### Exercise objective:
Please copy the lines of the material below word for word, starting with the line containing "coordinates (15, 152)." and going on through the line containing "The width and height of the screenshot is (1264, 711).".

### Records supplied:
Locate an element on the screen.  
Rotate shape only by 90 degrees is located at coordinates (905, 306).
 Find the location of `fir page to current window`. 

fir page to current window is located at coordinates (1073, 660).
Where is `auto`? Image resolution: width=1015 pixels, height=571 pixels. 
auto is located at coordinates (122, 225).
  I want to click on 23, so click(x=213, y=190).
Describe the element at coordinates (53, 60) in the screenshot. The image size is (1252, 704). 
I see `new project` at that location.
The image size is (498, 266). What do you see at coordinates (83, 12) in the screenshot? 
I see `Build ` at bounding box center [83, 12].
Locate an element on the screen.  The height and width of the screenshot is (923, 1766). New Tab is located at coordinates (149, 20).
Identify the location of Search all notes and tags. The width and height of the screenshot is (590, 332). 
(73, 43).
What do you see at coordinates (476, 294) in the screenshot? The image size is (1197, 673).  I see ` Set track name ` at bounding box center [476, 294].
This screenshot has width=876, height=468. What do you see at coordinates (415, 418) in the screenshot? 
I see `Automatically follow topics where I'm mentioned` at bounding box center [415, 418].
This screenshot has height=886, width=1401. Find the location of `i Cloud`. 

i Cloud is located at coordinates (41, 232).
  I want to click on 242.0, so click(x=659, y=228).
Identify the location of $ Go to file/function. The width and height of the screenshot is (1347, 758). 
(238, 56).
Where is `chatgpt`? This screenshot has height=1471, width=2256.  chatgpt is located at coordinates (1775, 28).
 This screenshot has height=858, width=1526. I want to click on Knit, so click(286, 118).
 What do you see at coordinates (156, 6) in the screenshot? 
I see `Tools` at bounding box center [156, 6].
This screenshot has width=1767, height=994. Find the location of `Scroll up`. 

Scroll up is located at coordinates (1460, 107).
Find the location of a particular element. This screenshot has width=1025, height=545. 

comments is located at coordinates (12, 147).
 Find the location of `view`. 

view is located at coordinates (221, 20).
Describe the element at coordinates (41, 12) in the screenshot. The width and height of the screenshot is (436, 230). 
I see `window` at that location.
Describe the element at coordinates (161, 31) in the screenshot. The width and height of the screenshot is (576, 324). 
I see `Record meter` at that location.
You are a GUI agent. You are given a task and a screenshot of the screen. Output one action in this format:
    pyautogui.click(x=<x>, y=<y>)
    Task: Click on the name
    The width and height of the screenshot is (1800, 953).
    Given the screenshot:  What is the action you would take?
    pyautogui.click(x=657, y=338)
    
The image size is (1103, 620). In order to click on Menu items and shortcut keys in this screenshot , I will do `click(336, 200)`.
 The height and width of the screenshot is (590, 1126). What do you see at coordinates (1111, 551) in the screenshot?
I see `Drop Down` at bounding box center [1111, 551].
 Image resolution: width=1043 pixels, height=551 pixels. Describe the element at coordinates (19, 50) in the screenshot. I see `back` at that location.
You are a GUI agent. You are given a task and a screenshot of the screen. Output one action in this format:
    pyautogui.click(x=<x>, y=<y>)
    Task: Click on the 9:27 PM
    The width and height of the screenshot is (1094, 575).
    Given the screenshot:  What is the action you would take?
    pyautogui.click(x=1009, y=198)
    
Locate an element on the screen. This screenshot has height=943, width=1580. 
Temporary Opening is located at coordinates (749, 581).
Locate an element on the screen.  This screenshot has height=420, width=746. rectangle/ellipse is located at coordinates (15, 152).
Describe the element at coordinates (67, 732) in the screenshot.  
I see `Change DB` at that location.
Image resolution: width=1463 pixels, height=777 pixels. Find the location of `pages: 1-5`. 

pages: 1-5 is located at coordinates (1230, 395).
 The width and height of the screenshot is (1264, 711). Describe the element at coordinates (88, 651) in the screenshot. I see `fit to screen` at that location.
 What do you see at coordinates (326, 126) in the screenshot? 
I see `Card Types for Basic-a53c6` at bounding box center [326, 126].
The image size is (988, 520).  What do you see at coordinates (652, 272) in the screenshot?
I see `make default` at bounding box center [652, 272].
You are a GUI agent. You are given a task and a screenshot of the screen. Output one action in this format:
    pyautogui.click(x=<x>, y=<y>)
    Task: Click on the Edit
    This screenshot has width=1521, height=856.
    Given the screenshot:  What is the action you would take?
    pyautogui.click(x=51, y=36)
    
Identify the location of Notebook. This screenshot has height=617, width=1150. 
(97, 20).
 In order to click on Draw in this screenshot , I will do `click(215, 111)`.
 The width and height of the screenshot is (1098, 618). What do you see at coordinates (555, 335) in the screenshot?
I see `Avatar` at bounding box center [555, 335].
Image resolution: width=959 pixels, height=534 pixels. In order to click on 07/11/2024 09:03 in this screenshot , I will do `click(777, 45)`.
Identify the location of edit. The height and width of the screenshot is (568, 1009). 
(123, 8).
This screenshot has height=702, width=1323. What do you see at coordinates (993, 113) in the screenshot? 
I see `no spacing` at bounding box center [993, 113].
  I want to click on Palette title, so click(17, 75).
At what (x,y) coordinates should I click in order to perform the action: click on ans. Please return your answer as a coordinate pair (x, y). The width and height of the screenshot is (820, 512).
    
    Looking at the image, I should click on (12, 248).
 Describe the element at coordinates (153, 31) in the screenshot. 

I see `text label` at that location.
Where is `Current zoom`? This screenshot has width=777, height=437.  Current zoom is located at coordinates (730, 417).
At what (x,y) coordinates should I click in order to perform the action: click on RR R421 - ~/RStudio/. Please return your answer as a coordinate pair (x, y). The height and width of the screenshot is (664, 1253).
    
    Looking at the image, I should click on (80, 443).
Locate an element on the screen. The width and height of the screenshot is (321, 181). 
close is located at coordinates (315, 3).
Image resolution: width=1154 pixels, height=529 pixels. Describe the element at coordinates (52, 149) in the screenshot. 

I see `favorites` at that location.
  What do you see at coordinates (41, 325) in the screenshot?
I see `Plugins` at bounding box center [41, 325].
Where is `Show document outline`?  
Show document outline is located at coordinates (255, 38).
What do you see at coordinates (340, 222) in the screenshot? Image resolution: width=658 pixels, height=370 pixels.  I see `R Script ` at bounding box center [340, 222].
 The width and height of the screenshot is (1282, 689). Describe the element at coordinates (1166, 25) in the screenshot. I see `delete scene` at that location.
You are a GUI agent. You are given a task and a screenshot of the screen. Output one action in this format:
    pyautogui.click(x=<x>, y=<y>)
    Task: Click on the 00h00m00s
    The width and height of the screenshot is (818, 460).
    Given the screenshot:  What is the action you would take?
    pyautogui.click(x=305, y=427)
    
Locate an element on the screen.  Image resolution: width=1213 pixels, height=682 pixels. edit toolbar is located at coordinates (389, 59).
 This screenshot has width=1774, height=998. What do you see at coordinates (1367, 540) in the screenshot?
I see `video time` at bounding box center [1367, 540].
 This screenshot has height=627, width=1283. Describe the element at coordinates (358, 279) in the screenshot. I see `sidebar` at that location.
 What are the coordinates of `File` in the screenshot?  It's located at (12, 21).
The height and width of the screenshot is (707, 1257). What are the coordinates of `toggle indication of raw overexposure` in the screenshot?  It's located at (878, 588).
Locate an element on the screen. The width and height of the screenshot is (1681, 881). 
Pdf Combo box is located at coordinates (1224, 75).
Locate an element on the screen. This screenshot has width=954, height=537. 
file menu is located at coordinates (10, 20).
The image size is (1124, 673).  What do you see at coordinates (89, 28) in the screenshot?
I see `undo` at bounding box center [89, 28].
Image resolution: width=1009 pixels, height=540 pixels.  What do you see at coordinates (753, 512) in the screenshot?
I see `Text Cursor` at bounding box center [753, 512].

### Written solution:
Locate an element on the screen.  This screenshot has height=420, width=746. rectangle/ellipse is located at coordinates (15, 152).
Describe the element at coordinates (67, 732) in the screenshot.  
I see `Change DB` at that location.
Image resolution: width=1463 pixels, height=777 pixels. Find the location of `pages: 1-5`. 

pages: 1-5 is located at coordinates (1230, 395).
 The width and height of the screenshot is (1264, 711). Describe the element at coordinates (88, 651) in the screenshot. I see `fit to screen` at that location.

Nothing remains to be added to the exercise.